At the end of the day, we end up with something like this:

A more in-depth look at Elasticsearch

If you want to run a system, it is my belief that you need to understand the system. In this section I will explain the parts of Elasticsearch I belief you should understand if you want to manage it in production. This will not have any recommendations in it those come later. Instead it aims purely at explaining necessary background.

Quorum

It is very important to understand that Elasticsearch is a (flawed) democracy. Nodes vote on who should lead them, the master. The master runs a lot of cluster-management processes and has the last say in many matters. ES is a flawed democracy because only a subclass of citizens, the master-eligible nodes, are allowed to vote. Master-eligible are all nodes that have this in their configuration:

node.master: true

On cluster start or when the master leaves the cluster, all master-eligible nodes start an election for the new master. For this to work, you need to have 2n+1 master-eligible nodes. Otherwise it is possible to have a split-brain scenario, with two nodes receiving 50% of the votes. This is a split brain scenario and will lead to the loss of all data in one of the two partitions. So don’t have this happen. You need 2n+1 master-eligible nodes.

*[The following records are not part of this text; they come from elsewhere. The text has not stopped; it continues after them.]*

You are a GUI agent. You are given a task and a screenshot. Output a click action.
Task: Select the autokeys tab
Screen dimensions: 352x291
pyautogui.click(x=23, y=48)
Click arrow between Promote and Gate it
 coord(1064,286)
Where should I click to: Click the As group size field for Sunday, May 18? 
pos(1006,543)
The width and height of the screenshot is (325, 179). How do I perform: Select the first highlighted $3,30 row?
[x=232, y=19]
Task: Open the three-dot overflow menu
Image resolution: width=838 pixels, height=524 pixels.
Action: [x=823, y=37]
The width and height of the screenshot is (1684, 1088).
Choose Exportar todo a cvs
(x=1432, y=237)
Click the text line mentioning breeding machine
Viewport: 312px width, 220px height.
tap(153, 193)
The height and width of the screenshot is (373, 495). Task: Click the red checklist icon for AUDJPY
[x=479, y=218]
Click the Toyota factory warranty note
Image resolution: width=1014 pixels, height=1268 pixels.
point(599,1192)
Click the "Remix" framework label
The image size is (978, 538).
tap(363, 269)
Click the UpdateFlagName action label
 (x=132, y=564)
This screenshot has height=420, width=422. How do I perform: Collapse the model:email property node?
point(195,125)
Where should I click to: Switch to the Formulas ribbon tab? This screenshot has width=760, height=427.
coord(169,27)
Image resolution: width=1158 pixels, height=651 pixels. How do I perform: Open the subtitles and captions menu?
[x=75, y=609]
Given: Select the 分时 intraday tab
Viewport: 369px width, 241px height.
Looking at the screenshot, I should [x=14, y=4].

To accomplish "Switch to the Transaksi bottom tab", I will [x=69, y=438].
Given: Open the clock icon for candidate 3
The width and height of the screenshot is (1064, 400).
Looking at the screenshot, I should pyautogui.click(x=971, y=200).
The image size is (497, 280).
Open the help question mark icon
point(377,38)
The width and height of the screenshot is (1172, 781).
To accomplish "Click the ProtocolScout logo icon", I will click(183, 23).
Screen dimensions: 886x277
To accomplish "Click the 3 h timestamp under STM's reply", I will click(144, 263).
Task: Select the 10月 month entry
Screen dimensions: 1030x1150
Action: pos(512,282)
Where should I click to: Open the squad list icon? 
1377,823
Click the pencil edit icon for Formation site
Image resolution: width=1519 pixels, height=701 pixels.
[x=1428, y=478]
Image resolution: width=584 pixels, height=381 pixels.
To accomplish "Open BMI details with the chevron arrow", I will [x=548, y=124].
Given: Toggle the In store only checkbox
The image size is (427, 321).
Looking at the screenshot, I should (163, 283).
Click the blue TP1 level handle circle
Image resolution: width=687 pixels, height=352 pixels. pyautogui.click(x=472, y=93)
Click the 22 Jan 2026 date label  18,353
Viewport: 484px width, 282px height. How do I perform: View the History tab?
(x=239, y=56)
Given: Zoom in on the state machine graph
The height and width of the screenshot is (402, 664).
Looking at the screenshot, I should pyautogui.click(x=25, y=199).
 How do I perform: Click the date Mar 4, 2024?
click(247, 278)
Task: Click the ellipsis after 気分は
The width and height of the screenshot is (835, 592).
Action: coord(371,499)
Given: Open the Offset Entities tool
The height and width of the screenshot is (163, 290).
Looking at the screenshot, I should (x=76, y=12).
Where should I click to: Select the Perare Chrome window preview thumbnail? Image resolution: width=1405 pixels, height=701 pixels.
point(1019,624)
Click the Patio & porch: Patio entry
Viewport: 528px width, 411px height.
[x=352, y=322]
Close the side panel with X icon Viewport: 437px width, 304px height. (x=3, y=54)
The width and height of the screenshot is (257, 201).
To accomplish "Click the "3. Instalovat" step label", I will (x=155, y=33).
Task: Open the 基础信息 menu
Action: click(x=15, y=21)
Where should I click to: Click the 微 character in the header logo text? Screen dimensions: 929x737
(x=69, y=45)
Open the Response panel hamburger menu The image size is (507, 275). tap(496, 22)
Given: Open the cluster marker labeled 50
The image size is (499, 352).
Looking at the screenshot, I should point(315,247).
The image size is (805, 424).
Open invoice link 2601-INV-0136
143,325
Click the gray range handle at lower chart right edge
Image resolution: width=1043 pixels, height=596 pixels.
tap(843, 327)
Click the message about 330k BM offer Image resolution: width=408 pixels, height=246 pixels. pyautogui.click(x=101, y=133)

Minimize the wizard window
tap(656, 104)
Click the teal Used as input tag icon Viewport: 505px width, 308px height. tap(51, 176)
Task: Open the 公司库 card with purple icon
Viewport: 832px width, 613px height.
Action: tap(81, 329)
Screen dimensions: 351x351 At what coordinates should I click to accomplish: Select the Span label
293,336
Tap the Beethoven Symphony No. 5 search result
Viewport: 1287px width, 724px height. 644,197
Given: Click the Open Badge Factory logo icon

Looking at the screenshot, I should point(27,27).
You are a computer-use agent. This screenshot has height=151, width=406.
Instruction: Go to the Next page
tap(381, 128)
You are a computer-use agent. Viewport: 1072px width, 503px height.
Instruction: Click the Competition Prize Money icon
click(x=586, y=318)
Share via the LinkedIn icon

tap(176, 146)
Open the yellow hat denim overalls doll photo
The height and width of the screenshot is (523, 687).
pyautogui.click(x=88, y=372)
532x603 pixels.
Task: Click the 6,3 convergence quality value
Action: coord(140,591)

How nodes join the cluster

When an ES process starts, it is alone in the big, wide world. How does it know what cluster it belongs to? There are different ways this can be done. However, these days the way it should be done is using what is called Seed Hosts.

Basically, Elasticsearch nodes talk with each other constantly about all the other nodes they have seen. Because of this, a node only needs to know a couple other nodes initially to learn about the whole cluster.

//EDIT, 25th Feb 2020:
Dave Turner mentioned in the comments:

This isn’t really a constant process: nodes only share information about other nodes they have discovered when they’re not part of a cluster. Once they’ve joined a cluster they stop this and rely on the cluster’s elected master to share any changes as they occur, which saves a bunch of unnecessary network chatter. Also in 7.x they only really talk about the master-eligible nodes they have seen — the discovery process ignores all the master-ineligible nodes.

davecturner

Lets look at this example of a three node cluster:

Initial state.

In the beginning, Node A and C just know B. B is the seed host. Seed hosts are either given to ES in the form of a config file or they are put directly into elasticsearch.yml.


Node A connects and exchanges information with B

As soon as node A connects to B, B now knows of the existence of A. For A, nothing changes.

Node C connects and shares information with B

Now, C connects. As soon as this happens, B tells C about the existence of A. C and B now know all nodes in the cluster. As soon as A connects to B again, it will also learn of the existence of C.

Segments and segment merging

Above I said that shards store data. This is only partially true. At the end of the day, your data is stored on a file system in the form of.. files. In Lucene, and with that also Elasticsearch, these files are called Segments. A shard will have between one and multiple thousand segments.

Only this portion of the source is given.